_What the exercise asks_: The records are to be reproduced verbatim.

_Records_:

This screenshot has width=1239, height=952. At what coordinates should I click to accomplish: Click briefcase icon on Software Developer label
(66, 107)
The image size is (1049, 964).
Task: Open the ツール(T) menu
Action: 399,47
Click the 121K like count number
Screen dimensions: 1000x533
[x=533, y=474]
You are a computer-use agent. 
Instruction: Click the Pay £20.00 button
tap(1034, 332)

_Written solution_:
This screenshot has width=1239, height=952. At what coordinates should I click to accomplish: Click briefcase icon on Software Developer label
(66, 107)
The image size is (1049, 964).
Task: Open the ツール(T) menu
Action: 399,47
Click the 121K like count number
Screen dimensions: 1000x533
[x=533, y=474]
You are a computer-use agent. 
Instruction: Click the Pay £20.00 button
tap(1034, 332)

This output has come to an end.